Bianchi Lorenzo, Ghigliotti Giorgio, Sarocchi Matteo, Canale Claudia, Toma Matteo, Porto Italo, Spallarossa Paolo
Department of Internal Medicine, University of Genova, Genova, Italy.
IRCCS Hospital Policlinico San Martino, Genova, Italy.
J Thromb Thrombolysis. 2025 Aug 29. doi: 10.1007/s11239-025-03122-1.
Venous thromboembolism in cancer patients constitutes a complex and clinically significant disease due to its pathophysiology, morbidity and mortality. Pulmonary embolism is a potentially life-threatening disease, and therefore it represents the second leading cause of death among cancer patients, surpassed only by cancer itself. In recent years, direct-acting oral anticoagulants have emerged as the preferred option for the treatment of cancer-related venous thromboembolism, although low-molecular weight heparins are still specifically recommended for patients with high bleeding risk. The management of anticoagulant therapy beyond the first 6 months following pulmonary embolism remains a challenging scenario, requiring careful evaluation of the balance between benefits and risks. Anti-thrombotic prophylaxis is not routinely recommended in the outpatient setting, although emerging data suggest validated risk tools could help identify high-risk populations who might benefit.
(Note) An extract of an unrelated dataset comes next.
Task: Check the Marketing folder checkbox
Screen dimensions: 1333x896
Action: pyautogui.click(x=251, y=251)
This review summarizes available clinical trial data, meta-analyses, real-world studies, both national and international guidelines providing a practical approach to the management of pulmonary embolism in patients with cancer.
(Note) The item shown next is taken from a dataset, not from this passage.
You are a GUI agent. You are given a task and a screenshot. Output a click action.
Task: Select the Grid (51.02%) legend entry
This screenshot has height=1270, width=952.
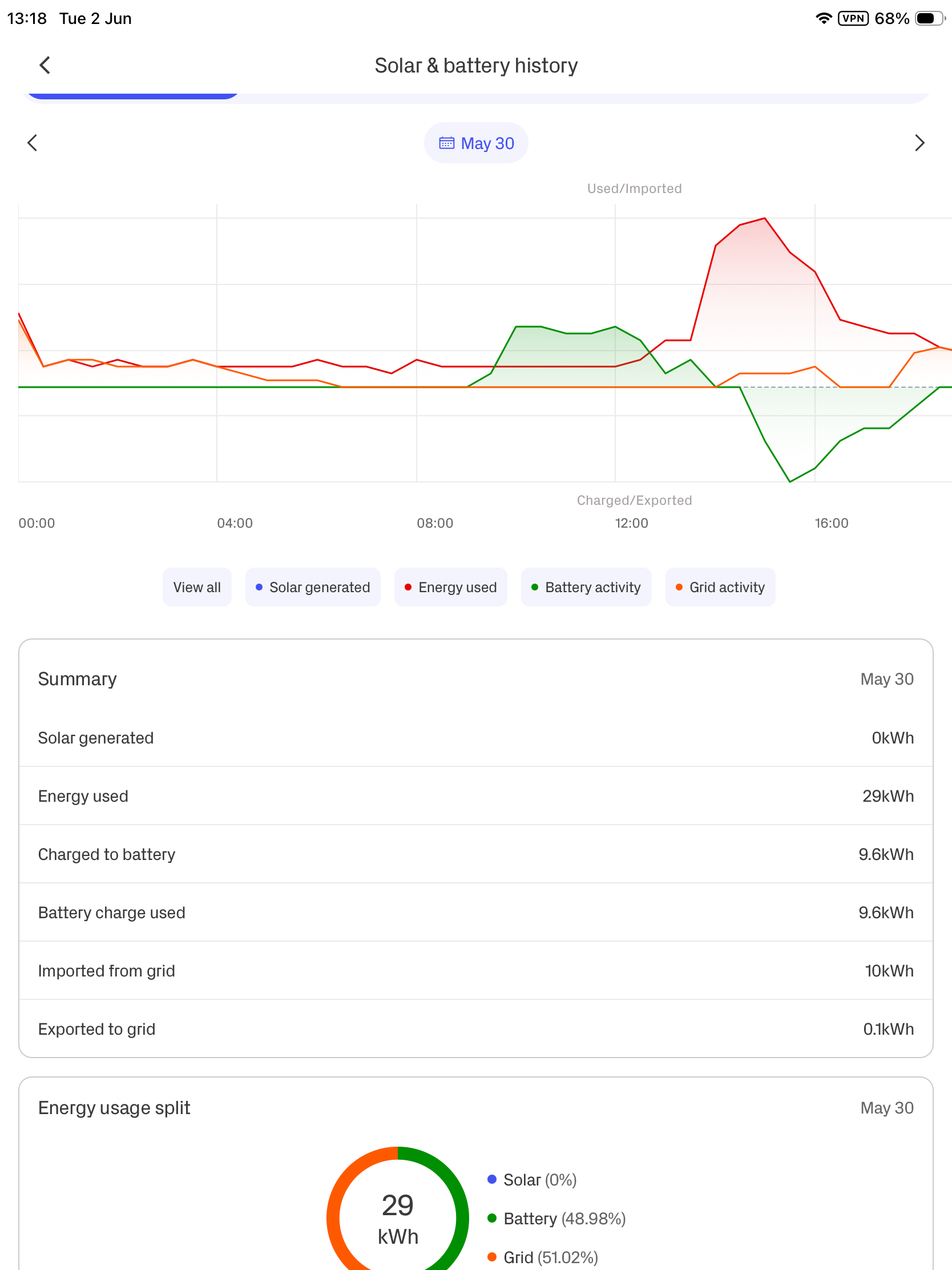pyautogui.click(x=543, y=1257)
癌症患者的静脉血栓栓塞因其病理生理学、发病率和死亡率而构成一种复杂且具有临床重要性的疾病。肺栓塞是一种潜在的危及生命的疾病,因此它是癌症患者中第二大死亡原因,仅次于癌症本身。近年来,直接口服抗凝剂已成为治疗癌症相关静脉血栓栓塞的首选药物,尽管低分子肝素仍被特别推荐用于出血风险高的患者。肺栓塞后6个月以上的抗凝治疗管理仍然是一个具有挑战性的情况,需要仔细评估获益与风险之间的平衡。尽管新出现的数据表明经过验证的风险评估工具有助于识别可能受益的高危人群,但门诊环境中通常不推荐进行抗血栓预防。本综述总结了现有的临床试验数据、荟萃分析、真实世界研究以及国内外指南,为癌症患者肺栓塞的管理提供了一种实用方法。